WordPress 5.9 is here, as always, right on schedule — January 25th, 2022. The name is “Joséphine,” in honor of acclaimed international jazz singer Joséphine Baker. She is known for her versatility, which is a quality that can also be associated with WordPress 5.9. In addition to the incredible number of amazing features and improvements, WordPress 5.9 continues the Full Site Editing journey. Continuing to go strong, version 5.9 of the CMS comes along with tons of improvements.
The most important feature that comes in full with WordPress 5.9 is, of course, Full Site Editing (FSE). Many of the 5.9 features are available only when you use a theme that supports FSE. Naturally, one of those themes is Twenty Twenty-Two.
WordPress 5.9 gets us to the center of the Gutenberg Roadmap, namely the Customization phase. That phase is again mostly focused on Full Site editing, Block Patterns, Block Directories, and Block-based themes.
As Matt Mullenweg says, with 5.9, we are at the MVP (the Minimum Viable Product) of this customization phase of Gutenberg. These words are probably the best summarization of the key features of the upcoming WordPress release.
Twenty Twenty-Two is the first default block theme in the history of WordPress. This is more than just a new default theme—it’s a brand-new way to work with WordPress themes.
Block themes put a wide array of visual choices directly in your hands, from color schemes and font combinations to page templates and image filters, all from the Site Editor. So in one place, you can either give Twenty Twenty-Two the same look and feel as your organization’s other projects or take your site’s look in another direction. The choice is yours!
The Twenty Twenty-Two theme comes installed with WordPress 5.9. You will find it with your other installed themes.
The release of WordPress 5.8 in 2021 brought us a new standard way for theme developers to customize editor settings and styles—by manipulating the theme.json file.
WordPress 5.9 takes us even further by introducing a graphic interface that allows all users to customize style presets for their sites. You can do this either globally or at the block level without even having to write any code whatsoever.

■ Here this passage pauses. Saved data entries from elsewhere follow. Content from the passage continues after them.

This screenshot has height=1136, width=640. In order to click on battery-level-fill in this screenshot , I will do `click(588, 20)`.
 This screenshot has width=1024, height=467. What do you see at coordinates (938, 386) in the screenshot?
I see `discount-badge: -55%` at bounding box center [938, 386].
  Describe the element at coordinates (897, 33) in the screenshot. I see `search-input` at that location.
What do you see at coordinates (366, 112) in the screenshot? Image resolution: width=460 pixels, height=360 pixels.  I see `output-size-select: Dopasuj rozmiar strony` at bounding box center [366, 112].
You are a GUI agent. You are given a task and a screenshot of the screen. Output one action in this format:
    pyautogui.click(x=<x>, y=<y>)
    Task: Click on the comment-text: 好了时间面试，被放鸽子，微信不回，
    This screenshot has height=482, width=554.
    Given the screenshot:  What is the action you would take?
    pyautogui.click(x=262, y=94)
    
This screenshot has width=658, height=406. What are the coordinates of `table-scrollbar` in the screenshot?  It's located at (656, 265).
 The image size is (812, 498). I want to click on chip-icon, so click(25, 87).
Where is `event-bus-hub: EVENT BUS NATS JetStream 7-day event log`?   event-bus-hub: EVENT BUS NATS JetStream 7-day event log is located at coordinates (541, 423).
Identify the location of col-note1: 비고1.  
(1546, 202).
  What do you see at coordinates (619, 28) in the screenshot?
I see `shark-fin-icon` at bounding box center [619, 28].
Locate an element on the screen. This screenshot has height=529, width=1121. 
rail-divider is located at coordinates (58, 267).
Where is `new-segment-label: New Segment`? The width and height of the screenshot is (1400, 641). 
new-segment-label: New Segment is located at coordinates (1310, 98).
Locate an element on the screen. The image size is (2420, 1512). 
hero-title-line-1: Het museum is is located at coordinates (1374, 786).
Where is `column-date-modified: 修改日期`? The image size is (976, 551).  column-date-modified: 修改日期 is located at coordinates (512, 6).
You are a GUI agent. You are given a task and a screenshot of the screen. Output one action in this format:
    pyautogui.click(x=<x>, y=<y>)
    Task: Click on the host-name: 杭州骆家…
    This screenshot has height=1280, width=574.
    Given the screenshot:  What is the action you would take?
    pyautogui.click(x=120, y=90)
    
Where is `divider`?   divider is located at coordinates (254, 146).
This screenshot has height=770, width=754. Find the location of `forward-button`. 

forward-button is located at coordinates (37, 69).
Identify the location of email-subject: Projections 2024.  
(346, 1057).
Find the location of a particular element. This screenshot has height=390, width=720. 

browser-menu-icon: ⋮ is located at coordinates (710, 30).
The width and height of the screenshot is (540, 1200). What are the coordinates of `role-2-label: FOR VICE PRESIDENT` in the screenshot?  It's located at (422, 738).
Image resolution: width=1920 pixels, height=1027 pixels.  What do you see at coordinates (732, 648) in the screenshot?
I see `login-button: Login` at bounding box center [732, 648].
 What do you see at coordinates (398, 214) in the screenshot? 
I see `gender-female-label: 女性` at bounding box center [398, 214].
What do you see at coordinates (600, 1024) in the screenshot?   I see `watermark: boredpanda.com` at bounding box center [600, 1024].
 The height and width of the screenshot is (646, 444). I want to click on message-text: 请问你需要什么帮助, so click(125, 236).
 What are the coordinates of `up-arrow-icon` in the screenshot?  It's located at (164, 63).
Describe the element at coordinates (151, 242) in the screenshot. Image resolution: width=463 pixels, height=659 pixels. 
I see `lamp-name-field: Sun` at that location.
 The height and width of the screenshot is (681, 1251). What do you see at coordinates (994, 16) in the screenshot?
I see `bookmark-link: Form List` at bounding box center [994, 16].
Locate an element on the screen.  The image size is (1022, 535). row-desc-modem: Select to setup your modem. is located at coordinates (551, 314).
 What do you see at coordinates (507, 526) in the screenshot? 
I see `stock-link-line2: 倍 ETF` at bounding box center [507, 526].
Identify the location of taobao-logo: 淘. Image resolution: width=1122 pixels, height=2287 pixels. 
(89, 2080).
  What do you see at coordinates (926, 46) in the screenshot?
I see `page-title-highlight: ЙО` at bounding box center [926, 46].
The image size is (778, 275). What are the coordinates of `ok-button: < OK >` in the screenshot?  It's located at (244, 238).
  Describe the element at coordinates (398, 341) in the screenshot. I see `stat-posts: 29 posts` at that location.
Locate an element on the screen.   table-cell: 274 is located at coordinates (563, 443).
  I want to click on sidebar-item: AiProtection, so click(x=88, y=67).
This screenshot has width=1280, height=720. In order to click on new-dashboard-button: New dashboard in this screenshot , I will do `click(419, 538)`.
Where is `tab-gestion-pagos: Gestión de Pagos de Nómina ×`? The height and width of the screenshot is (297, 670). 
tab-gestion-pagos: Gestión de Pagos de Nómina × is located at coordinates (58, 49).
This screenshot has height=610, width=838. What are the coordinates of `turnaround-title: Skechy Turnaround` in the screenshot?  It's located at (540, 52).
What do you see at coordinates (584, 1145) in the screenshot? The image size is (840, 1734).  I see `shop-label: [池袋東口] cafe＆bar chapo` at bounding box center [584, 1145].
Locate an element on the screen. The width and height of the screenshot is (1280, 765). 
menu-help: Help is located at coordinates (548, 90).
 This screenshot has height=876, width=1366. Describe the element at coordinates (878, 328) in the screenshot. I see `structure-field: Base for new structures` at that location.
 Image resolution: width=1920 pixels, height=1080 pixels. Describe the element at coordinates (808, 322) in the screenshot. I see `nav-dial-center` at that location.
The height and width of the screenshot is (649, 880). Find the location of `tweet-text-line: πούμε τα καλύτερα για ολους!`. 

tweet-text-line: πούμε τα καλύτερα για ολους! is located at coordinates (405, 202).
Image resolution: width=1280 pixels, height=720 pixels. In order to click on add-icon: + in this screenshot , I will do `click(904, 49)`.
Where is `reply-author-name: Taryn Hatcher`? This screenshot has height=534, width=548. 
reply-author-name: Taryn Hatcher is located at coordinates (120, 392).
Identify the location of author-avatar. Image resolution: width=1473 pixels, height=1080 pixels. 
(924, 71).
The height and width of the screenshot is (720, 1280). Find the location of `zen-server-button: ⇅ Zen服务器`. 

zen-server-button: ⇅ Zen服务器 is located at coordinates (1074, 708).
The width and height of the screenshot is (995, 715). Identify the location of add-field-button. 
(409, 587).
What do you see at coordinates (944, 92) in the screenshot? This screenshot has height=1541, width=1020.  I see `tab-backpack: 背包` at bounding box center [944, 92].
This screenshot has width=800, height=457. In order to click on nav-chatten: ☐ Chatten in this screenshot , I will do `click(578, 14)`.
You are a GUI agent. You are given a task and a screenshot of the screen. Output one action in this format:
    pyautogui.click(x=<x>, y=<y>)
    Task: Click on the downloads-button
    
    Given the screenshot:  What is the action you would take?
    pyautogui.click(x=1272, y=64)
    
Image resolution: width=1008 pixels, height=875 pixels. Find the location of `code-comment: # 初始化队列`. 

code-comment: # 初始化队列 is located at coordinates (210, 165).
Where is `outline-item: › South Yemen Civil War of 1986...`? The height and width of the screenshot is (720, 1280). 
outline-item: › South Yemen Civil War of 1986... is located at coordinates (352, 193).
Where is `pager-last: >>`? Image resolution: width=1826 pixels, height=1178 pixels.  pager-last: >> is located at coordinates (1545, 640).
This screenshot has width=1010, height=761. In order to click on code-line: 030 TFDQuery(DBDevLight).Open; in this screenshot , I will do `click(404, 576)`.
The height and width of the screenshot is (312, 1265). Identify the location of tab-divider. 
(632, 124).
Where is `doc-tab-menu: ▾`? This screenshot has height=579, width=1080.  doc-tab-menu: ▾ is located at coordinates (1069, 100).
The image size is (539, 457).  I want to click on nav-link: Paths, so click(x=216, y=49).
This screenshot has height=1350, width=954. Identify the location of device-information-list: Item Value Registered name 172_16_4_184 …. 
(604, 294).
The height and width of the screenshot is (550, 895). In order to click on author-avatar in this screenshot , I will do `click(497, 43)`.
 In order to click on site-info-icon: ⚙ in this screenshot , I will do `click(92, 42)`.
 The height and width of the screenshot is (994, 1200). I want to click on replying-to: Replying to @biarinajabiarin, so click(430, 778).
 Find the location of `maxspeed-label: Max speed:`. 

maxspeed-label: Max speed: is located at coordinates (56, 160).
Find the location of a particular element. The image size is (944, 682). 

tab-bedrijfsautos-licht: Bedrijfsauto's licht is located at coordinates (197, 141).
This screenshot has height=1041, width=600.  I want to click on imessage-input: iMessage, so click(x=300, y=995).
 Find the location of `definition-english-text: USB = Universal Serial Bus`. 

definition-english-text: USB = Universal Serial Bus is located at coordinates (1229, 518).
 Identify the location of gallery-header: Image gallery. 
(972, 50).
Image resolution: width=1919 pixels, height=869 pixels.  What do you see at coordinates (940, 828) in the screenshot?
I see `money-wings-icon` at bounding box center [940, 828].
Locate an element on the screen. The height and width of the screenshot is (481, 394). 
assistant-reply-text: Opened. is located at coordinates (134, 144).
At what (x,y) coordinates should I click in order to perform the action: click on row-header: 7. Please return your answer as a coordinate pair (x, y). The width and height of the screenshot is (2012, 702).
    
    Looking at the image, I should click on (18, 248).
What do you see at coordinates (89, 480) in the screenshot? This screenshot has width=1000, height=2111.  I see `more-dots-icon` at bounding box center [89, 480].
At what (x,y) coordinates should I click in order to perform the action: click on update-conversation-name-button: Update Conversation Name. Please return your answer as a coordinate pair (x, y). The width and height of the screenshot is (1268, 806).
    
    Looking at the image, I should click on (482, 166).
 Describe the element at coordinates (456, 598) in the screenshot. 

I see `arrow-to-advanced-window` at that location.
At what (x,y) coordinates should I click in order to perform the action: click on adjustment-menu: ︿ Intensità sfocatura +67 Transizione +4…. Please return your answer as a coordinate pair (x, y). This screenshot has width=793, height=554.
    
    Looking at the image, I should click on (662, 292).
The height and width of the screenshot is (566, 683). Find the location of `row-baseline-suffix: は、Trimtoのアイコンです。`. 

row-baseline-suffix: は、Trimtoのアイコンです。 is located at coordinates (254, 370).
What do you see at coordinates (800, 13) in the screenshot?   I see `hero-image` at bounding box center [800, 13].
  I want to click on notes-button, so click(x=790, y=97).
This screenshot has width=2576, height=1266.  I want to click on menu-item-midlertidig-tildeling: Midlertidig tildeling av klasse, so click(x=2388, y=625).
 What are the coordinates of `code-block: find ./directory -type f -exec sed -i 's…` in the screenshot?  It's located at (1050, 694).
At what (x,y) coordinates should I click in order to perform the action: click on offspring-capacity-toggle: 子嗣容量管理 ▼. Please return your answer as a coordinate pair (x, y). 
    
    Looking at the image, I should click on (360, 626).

The Global Styles mechanism aims to significantly change the way you customize the appearance of your site, as it affects various aspects of the WordPress website design. We should start with the fact that the Global Styles interface is replacing the Customizer and is now the only method for customizing settings and styles with block themes. Furthermore, complex theme option admin pages are no longer needed. This is great because it provides a new standard way to configure theme settings and styles while at the same time streamlining the theme development process.
Because of Global Styles, WordPress, you gain additional control over the presentation of your site(s), both globally and per block type, beyond the context of individual pages or posts.
There is a new sidebar now available in the site editor. At the top of that sidebar, you can find a small preview panel and four components in the following order:
The addition of new components is expected to be added over time.
As a website owner, you should be aware that speed is crucial. That’s why you should be excited about the performance improvements coming with WordPress 5.9.
These improvements will affect several areas of the CMS, from the block editor to block themes, lazy loading, and more. Let’s dive in.
Block types, patterns, and categories are lazily rendered in the Block Inserter. The browser loads higher-priority content first, giving the user a smoother editing experience and improved performance.
Further notable performance enhancements in the context of the block editor affect reusable blocks and List View.
As for the front end, WordPress 5.9 drastically cut the amount of CSS loaded by block themes, leading to pages loading significantly faster.
The main improvement that should be noted in this context is the introduction of the theme.json settings and styles mechanism, which prevents themes from using massive stylesheets, including hundreds of CSS declarations. The amount of CSS code a theme uses has now been reduced to a few CSS custom properties that any block type can reuse.